§ **The task**:
With pictures left out, retype the lines from the start of the records through the one that contains "You are a GUI".

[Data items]
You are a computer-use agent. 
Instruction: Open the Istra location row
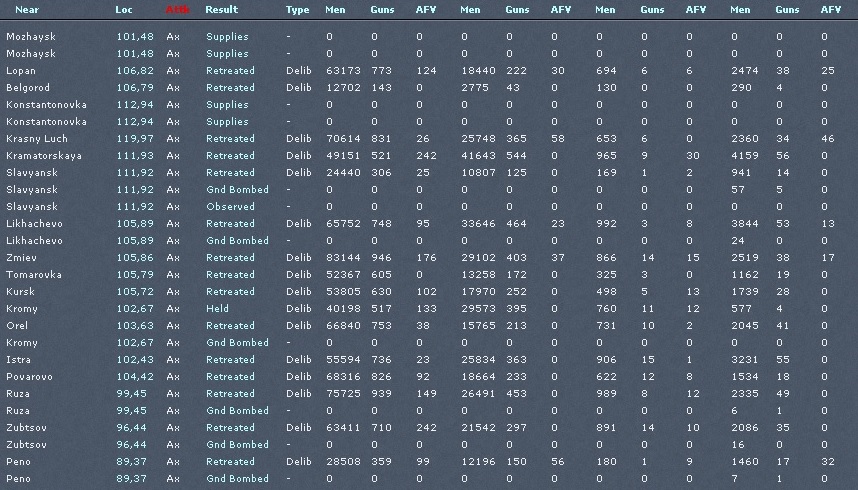(x=19, y=360)
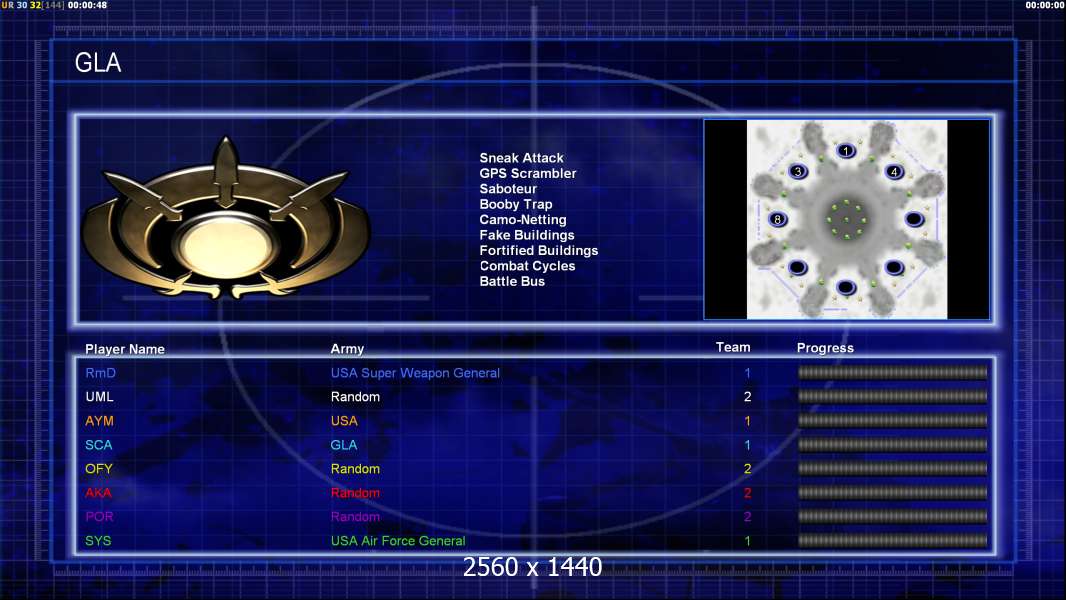Choose start position marker 4 on minimap
The width and height of the screenshot is (1066, 600).
894,171
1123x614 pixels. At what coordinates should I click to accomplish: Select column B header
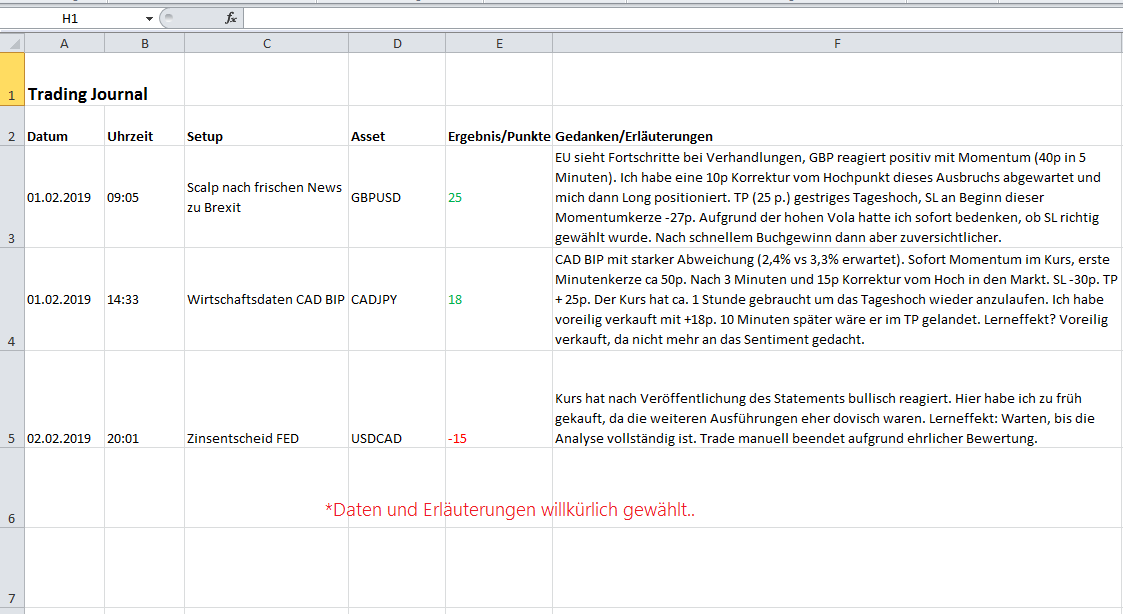pyautogui.click(x=144, y=43)
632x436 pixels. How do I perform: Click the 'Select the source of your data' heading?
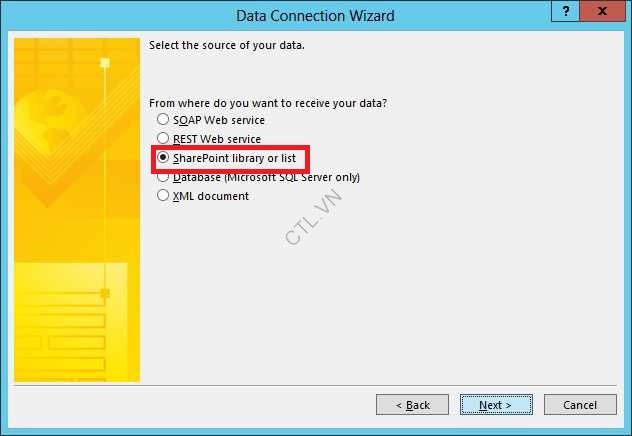pyautogui.click(x=227, y=45)
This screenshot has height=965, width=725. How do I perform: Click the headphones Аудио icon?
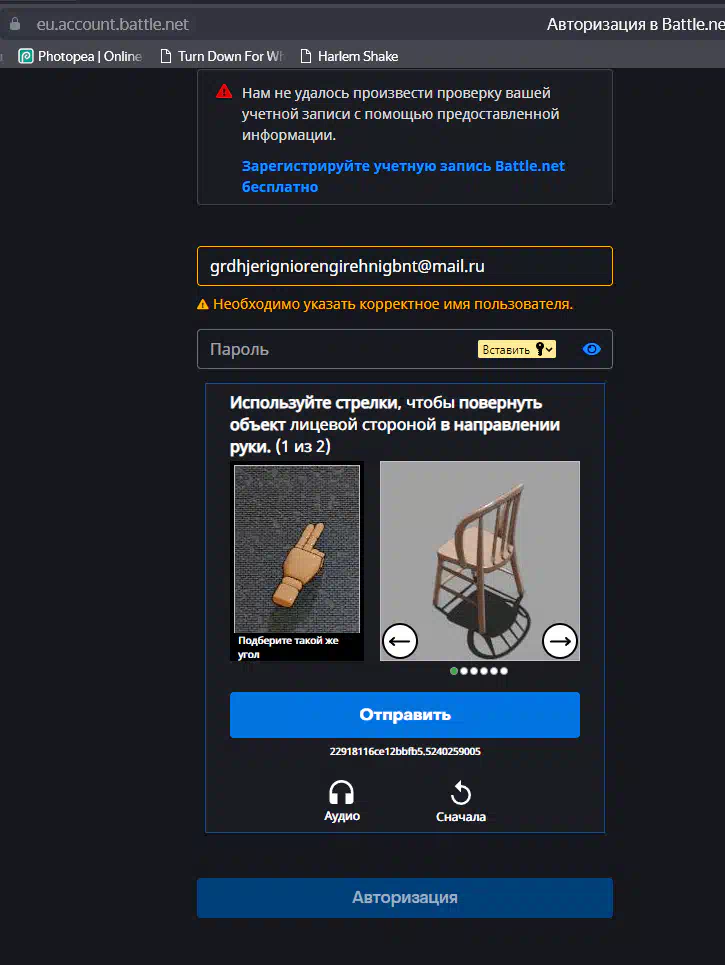click(342, 793)
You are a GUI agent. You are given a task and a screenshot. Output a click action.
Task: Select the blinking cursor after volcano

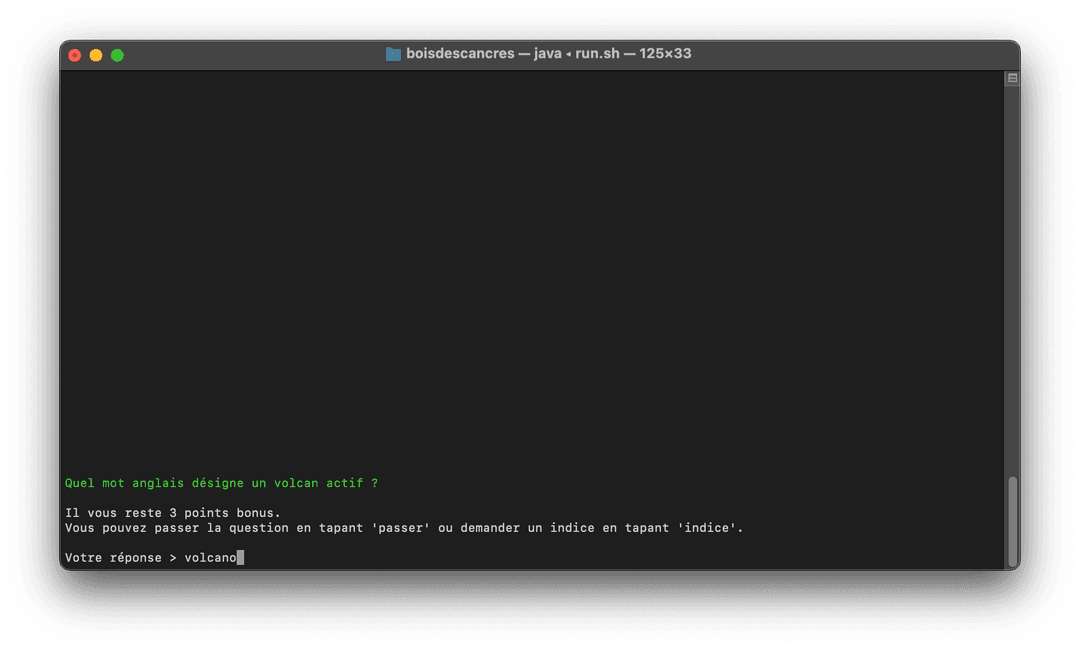(x=240, y=557)
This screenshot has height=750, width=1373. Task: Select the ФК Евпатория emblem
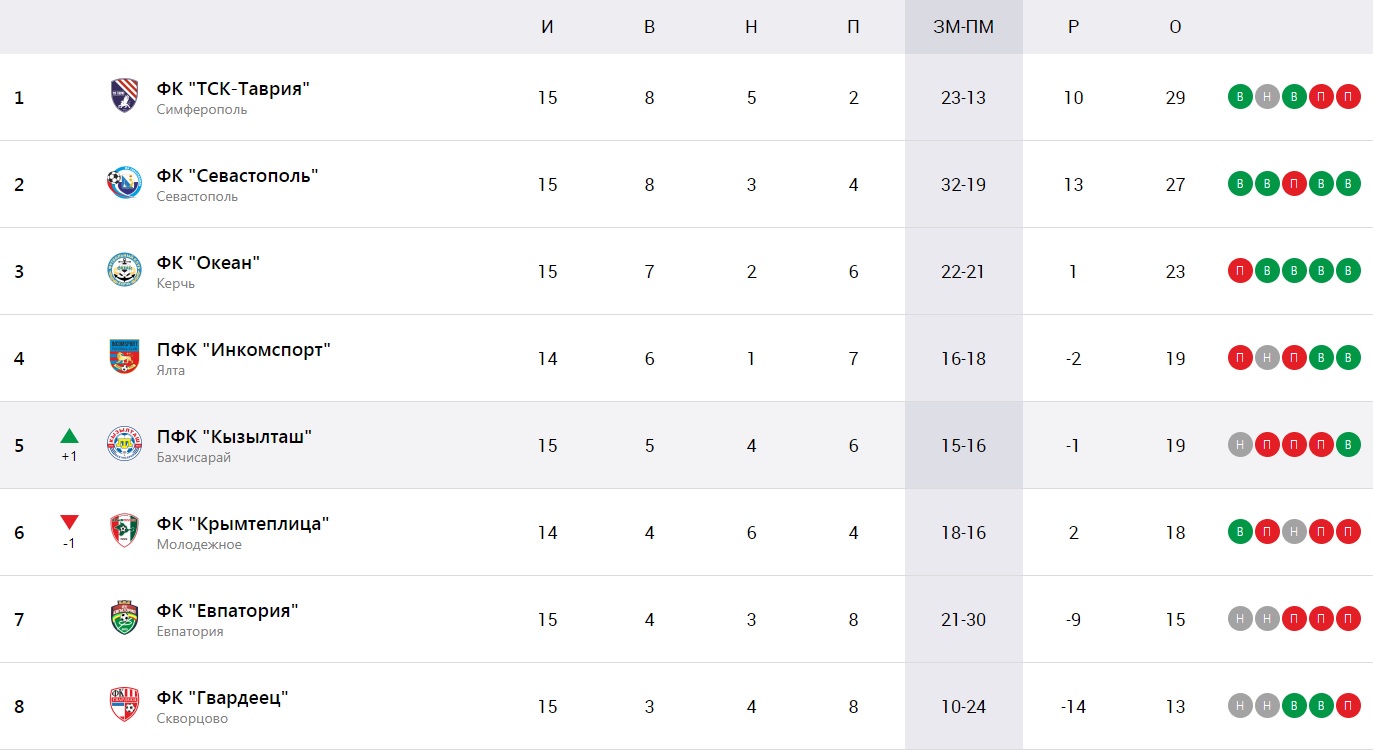pyautogui.click(x=124, y=618)
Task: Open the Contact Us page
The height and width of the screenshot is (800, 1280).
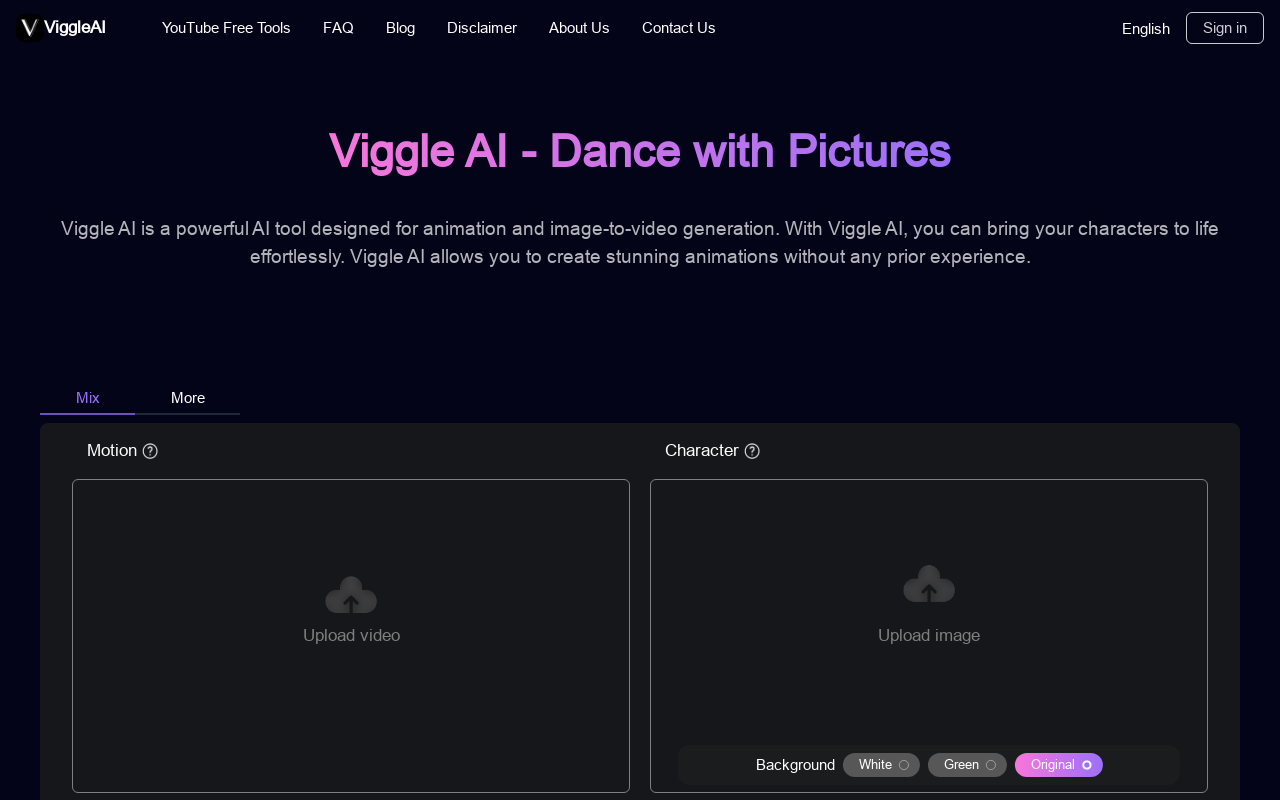Action: click(x=678, y=28)
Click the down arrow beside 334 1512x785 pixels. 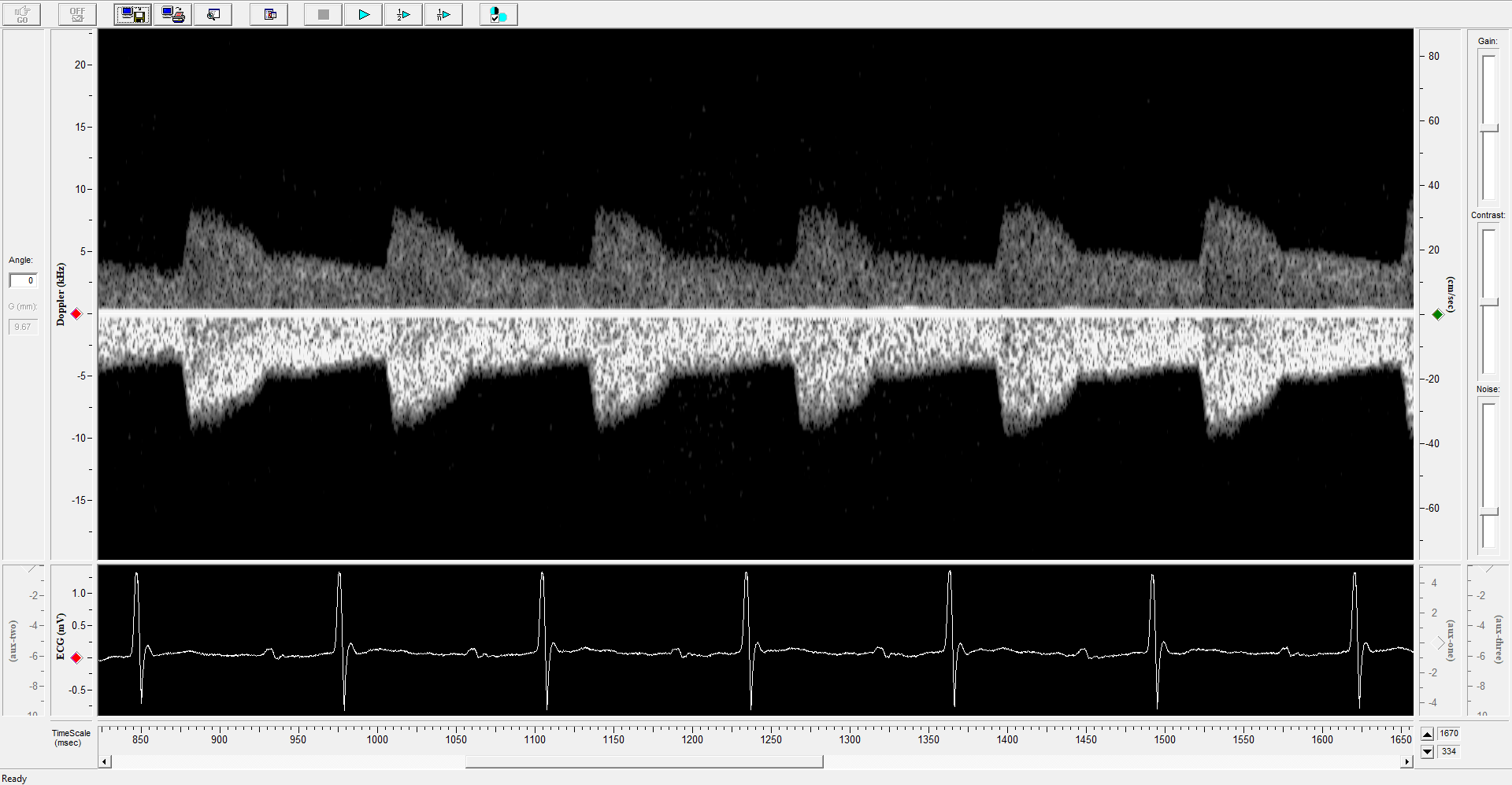tap(1427, 752)
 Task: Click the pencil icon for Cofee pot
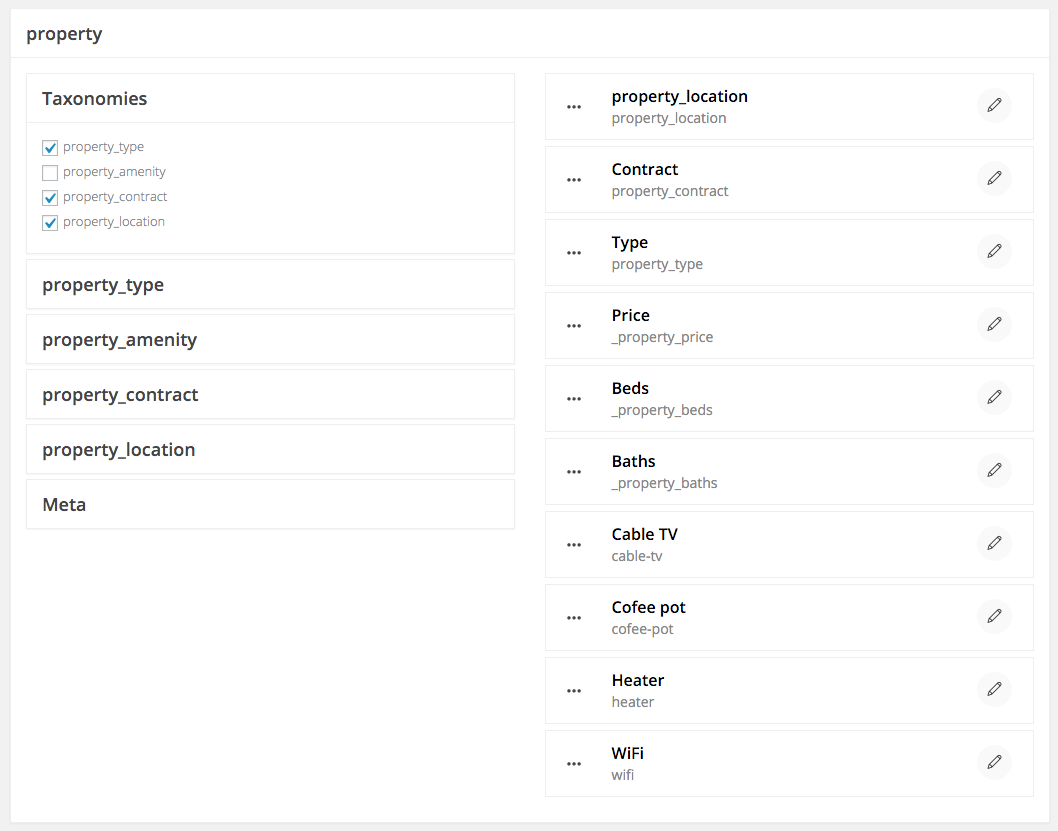(x=994, y=617)
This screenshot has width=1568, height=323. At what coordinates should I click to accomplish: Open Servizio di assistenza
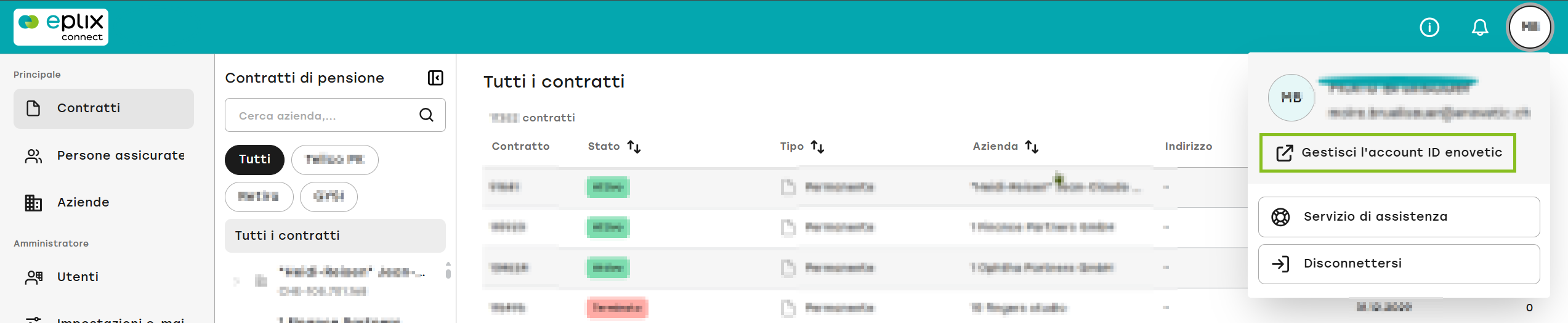point(1399,217)
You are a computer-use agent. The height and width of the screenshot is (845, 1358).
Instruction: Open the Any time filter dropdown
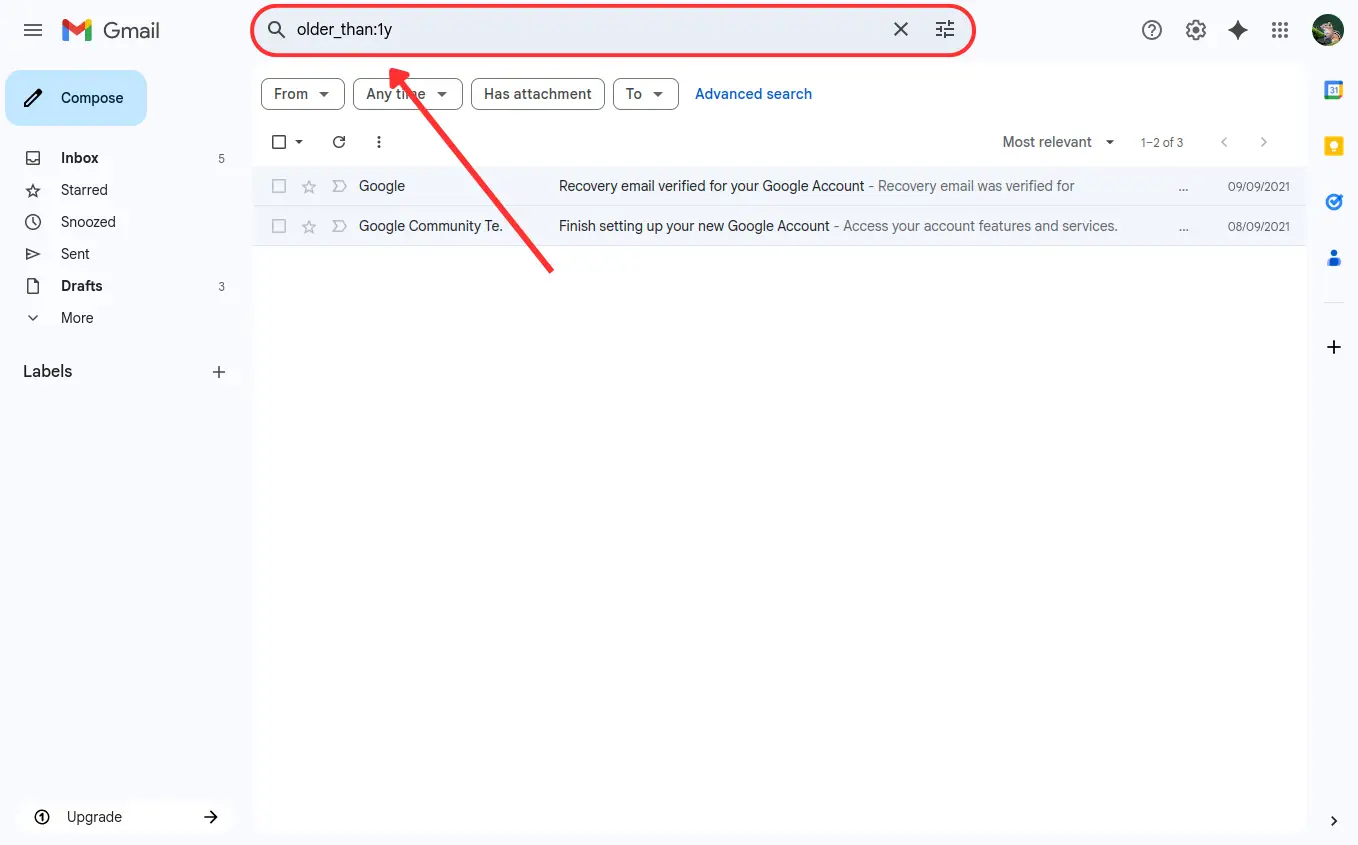tap(407, 94)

§ **Completed exercise**:
You are a computer-use agent. 
Instruction: Open the Istra location row
(x=19, y=360)
Choose start position marker 4 on minimap
The width and height of the screenshot is (1066, 600).
894,171
1123x614 pixels. At what coordinates should I click to accomplish: Select column B header
pyautogui.click(x=144, y=43)
632x436 pixels. How do I perform: Click the 'Select the source of your data' heading?
pyautogui.click(x=227, y=45)
This screenshot has height=965, width=725. How do I perform: Click the headphones Аудио icon?
click(342, 793)
You are a GUI agent. You are given a task and a screenshot. Output a click action.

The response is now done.